=== YOUR GOAL ===
Once the line containing "Close the chat panel" is found in the listing below, return it and each line after it through the last, exactly as given.
PROVIDED DATA below:
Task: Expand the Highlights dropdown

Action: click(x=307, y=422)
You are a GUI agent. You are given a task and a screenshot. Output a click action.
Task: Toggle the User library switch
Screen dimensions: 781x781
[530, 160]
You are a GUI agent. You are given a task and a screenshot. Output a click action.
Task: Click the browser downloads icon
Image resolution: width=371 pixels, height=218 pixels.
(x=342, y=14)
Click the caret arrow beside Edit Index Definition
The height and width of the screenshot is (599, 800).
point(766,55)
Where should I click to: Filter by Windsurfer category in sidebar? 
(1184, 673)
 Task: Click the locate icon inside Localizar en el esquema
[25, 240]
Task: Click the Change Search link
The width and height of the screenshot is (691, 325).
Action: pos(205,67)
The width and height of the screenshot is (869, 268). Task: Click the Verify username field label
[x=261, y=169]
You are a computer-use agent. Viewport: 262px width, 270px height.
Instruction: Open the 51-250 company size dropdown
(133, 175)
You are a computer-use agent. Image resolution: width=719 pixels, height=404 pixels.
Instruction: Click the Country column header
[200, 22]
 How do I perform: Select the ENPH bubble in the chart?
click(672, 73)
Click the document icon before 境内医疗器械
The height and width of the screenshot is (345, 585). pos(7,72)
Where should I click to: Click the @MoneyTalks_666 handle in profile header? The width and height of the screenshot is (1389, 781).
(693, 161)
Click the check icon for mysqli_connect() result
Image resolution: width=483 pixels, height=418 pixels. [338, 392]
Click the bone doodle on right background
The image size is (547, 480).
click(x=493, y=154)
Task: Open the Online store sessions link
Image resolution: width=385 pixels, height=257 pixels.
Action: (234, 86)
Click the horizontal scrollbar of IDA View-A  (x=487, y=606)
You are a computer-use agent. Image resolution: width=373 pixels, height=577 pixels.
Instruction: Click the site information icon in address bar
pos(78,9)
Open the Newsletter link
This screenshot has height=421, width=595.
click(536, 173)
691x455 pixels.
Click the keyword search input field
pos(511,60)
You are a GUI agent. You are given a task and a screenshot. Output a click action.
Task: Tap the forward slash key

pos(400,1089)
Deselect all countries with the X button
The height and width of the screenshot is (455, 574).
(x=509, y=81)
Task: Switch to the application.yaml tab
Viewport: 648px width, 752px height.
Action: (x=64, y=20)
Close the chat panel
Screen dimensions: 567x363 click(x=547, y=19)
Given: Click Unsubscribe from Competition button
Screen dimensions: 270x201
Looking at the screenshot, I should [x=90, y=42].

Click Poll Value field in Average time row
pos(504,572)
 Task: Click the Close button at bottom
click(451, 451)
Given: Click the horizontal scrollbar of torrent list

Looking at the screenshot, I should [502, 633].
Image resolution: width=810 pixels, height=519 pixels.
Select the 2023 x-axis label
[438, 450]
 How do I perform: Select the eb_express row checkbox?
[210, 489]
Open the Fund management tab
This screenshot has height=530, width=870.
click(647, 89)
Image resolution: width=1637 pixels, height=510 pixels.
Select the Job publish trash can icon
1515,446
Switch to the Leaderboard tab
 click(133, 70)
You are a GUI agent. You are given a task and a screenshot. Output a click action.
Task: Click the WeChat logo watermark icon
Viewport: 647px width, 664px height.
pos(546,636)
End of PROVIDED DATA.
=== YOUR RESPONSE ===
Close the chat panel
Screen dimensions: 567x363 click(x=547, y=19)
Given: Click Unsubscribe from Competition button
Screen dimensions: 270x201
Looking at the screenshot, I should [x=90, y=42].

Click Poll Value field in Average time row
pos(504,572)
 Task: Click the Close button at bottom
click(451, 451)
Given: Click the horizontal scrollbar of torrent list

Looking at the screenshot, I should [502, 633].
Image resolution: width=810 pixels, height=519 pixels.
Select the 2023 x-axis label
[438, 450]
 How do I perform: Select the eb_express row checkbox?
[210, 489]
Open the Fund management tab
This screenshot has height=530, width=870.
click(647, 89)
Image resolution: width=1637 pixels, height=510 pixels.
Select the Job publish trash can icon
1515,446
Switch to the Leaderboard tab
 click(133, 70)
You are a GUI agent. You are given a task and a screenshot. Output a click action.
Task: Click the WeChat logo watermark icon
Viewport: 647px width, 664px height.
pos(546,636)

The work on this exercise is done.